ヨット仲間とその家族13人で琵琶湖周航の歌の歌詞の通りに
時計回りで5泊6日のヨットで琵琶湖一周した、とのことである。
『70を過ぎたジジババが良くやるな』
『息子や孫がいるのでのんきなもんだ』
軽いジェラシーを覚えた、俺も京都にいれば参加してたのに・・・残念。
遠い昔を思い出していた、私が宇治にいた時代、琵琶湖の水は汚れていて琵琶湖大橋より南の浜での湖水浴は出来ず、彦根松原、近江舞子、高島萩の浜等に行って水遊びをしていた。
日本の渚百選に指定された『萩の浜』
琵琶湖の歌というと『琵琶湖周航の歌』と誰もが答えるだろう、
そして、私より10歳近く年上の人は『琵琶湖哀歌』と答える人もいると思う。
『琵琶湖周航の歌』は旧制第三高等学校(現京都大学)ボート部の学生が作り、後に寮歌となった学生歌だが、今や滋賀県の≪県歌≫≪県民歌≫と云っても良く、全国的には<青春賛歌>の一つで琵琶湖周囲の名所には必ずその歌碑が建っている。
かっては琵琶湖の女王と称された大型豪華観光船
『玻璃丸』
また、『玻璃丸』という豪華で大きな観光船の船内では『周航の歌』によく似た曲が流されていた。
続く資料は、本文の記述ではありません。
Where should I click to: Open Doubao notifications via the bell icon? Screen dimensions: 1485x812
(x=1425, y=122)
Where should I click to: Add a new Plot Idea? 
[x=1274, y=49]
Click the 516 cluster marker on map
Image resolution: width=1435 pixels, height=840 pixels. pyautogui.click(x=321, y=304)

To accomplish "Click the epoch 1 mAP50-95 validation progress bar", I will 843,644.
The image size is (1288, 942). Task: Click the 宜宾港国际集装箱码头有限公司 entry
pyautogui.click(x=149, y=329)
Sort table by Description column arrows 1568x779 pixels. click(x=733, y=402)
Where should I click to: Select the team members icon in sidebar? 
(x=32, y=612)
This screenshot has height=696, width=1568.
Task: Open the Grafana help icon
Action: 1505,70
昭和16年4月、旧制四高(現金沢大)漕艇部の8名と四高卒の京大生3名を含む11名が、瀬田から近江今津にに向かう途中、萩の浜の沖合で比良八荒の風浪により遭難し全員死亡した、という悲惨な事故があり、それを悼んで創られ、東海林太郎・小笠原美都子が唄いヒットした『琵琶湖哀歌』と言う流行歌だと知る。
≪遠くかすむは 彥根城 波に暮れ行く 竹生島
三井の晩鐘 音絶へて 何すゝり泣く 濱千鳥≫
ほぼ同じメロディーなので『盗作だ』と言う人もいるが、琵琶湖周航の歌の原曲は『ひつじ草』なのでどっちもどっちだろう。
友人達と萩の浜へ湖水浴に云ったときの話である、さんざん遊んだ翌朝、朝飯前の散歩で静かな湖畔を歩いていると、浜の片隅に石碑が建っていて、その前にK君が立っていた。
近づいてみるとメモをひろげて小さな声で何か口ずさんでいる。
『四高漕艇班遭難追悼歌 ~思い出づる』という歌だそうだ、旧制四高(現金沢大)漕艇部員ら11名の遭難を悼み1周期の日にここに桜の木を植え、碑を建立し唄った歌で後に漕艇部寮歌として今でも詠い継がれているという。
彼の祖父の従兄弟に当たる人が11人の中にいるという。
「御詠歌みたいだな」と茶化したがしんみりした気持ちになる。
石碑は3m程もある大きなもので『四高桜之碑』とある、裏面には
≪沖の島に春の陽てりと ほのぼのと霞わたれり
岸近くさまよいゆきて 砂にぎり 砂にぎりしめ
夕なみに いまはなき友を偲びぬ≫
と四高漕艇班遭難追悼歌の4番の歌詞が刻まれていた。
琵琶湖と云えば周航の歌が定番、琵琶湖哀歌を知る人は少なく、四高漕艇班遭難追悼歌はさらに少ないだろう。
この三曲は京都-宇治、滋賀-長浜に居を構えた事のある私にとっては思い出深い曲である。